É aí que reside um dos principais obstáculos para a constituição de maiorias duradouras de apoio ao Executivo. Os pequenos e micropartidos, como já dissemos, não contam. Os problemas gerados pelo pluripartidarismo extremado não podem, portanto, ser buscados no estabelecimento de alguma cláusula de exclusão, ou seja, de eliminação de partidos que não atinjam um percentual mínimo de votos, como já notou Renato Lessa nesta Folha (3/02).

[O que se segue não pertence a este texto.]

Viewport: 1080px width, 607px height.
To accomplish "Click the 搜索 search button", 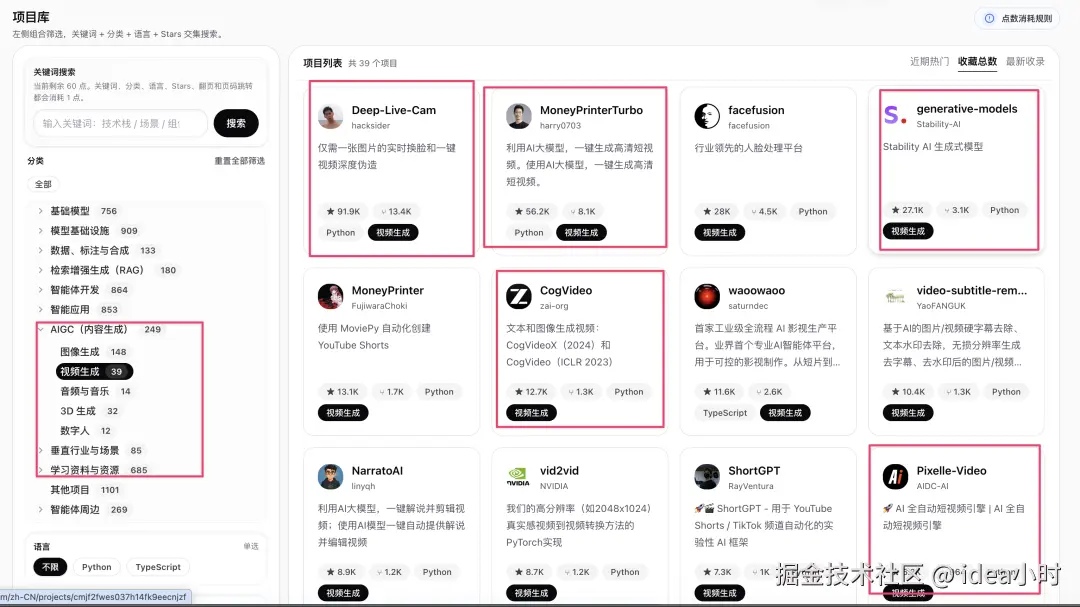I will (236, 124).
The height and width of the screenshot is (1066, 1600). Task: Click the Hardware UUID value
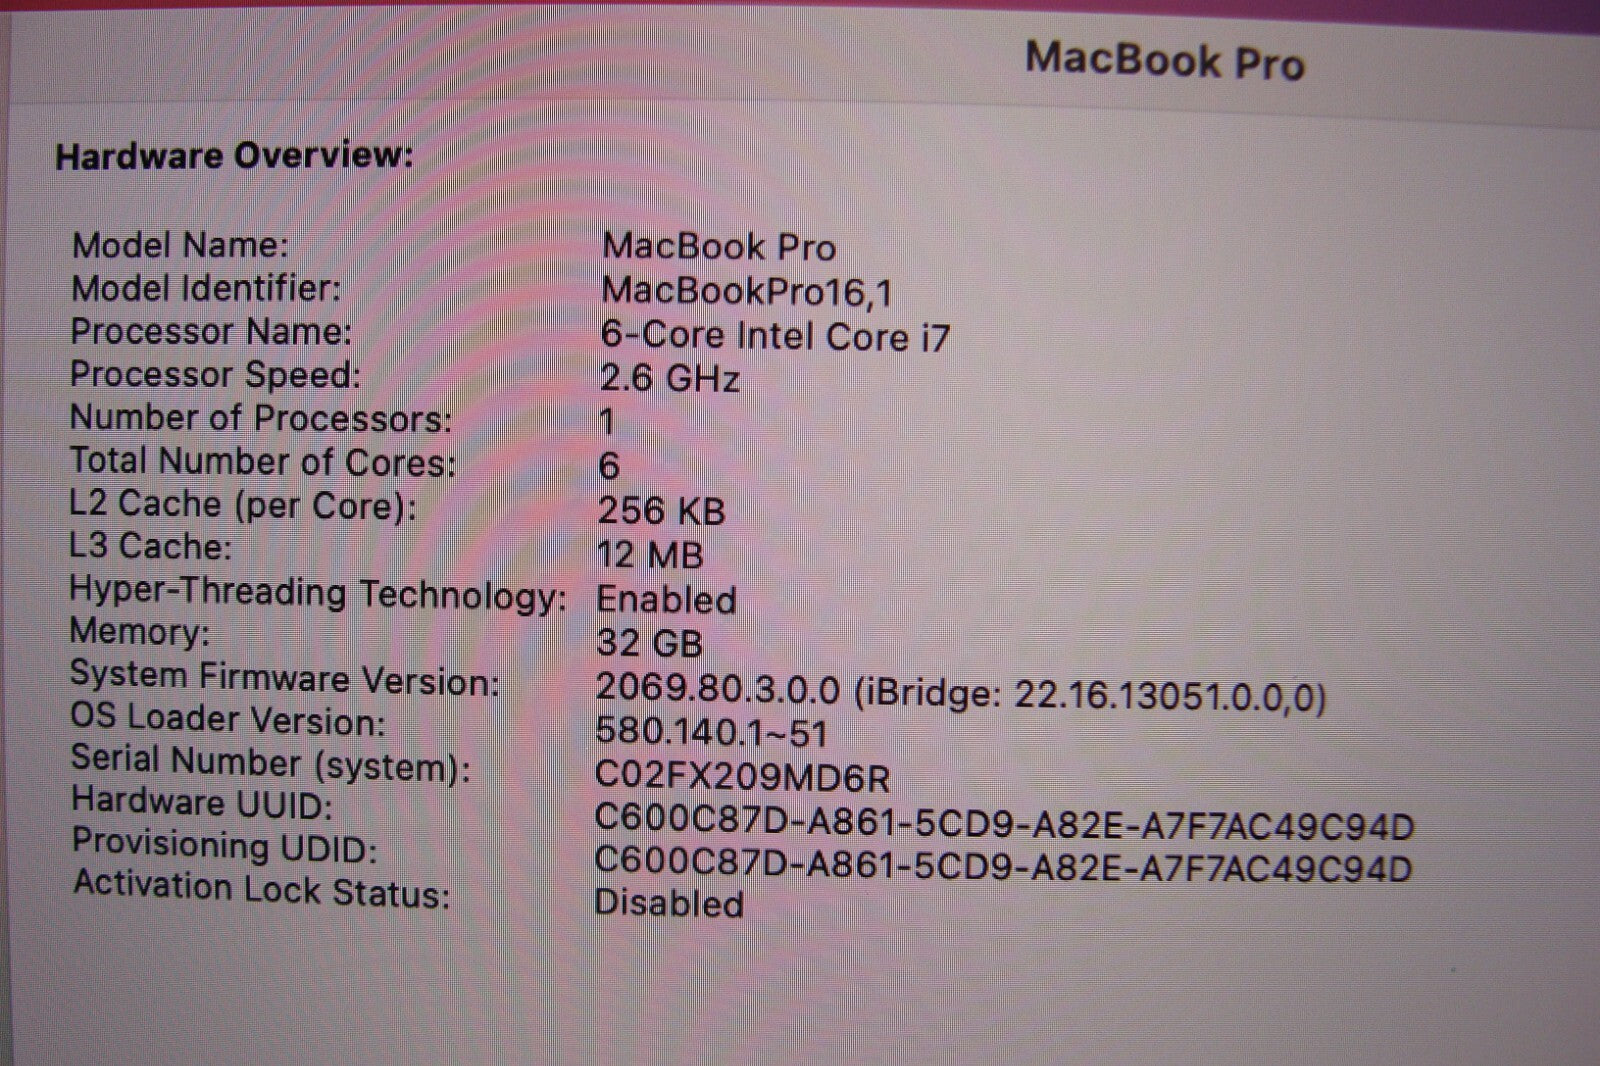click(1004, 824)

No momento, a soma das poltronas dos pequenos e micropartidos representaria cerca de 10% da CF. Ora, o PTB, o menor dos partidos relevantes, tem 6%. Se uma taxa de exclusão de 5% fosse utilizada, não afetaria os partidos de tamanho médio. Provavelmente, se os 10% dos lugares que sobrariam com a eliminação dos pequenos e micropartidos fossem distribuídos aos restantes, a fragmentação, pela fórmula de Rae, aumentaria.

QUADRO
Temos, pois, um quadro de pluripartidarismo extremado cuja superação não está à vista. Certamente, melhor seria outra morfologia partidária. Mas como essa é a única que temos, é preciso aprender a trabalhar com ela. Nesse sentido, um aspecto positivo é que, apesar da fragmentação alta, o coeficiente de polarização ideológica não é tão elevado como, por exemplo, no período de Goulart.
Portanto, há possibilidade de governar na base do consenso. Tratar-se-á de um padrão muito distanciado do que caracteriza as democracias anglo-saxônicas, de dois partidos parlamentares relevantes. Nelas, a maioria governa e a minoria faz oposição e não espera participar do gabinete, ao contrário do que acontece aqui.

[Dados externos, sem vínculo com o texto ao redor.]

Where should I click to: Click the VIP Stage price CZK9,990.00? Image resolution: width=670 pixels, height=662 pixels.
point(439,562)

Mas, aqui e agora, FHC terá provavelmente que governar com base em maiorias "ad hoc". Esse fato impõe, por si só, um estilo mais negociador que exclui posições extremadas. Não é o ideal, mas é o possível diante de um contexto estrutural que deveria ser mais grave na hipótese de que outro fosse o presidente e outro o seu partido.
O PSDB é atualmente o partido que tem maior potencial de coalizão, de formação de alianças à esquerda e à direita, quer dizer, de composição de maiorias. Num contexto de pluripartidarismo extremado, trata-se de uma vantagem. A opção contrária seria o apelo populista às massas que sempre termina em algum tipo de autoritarismo.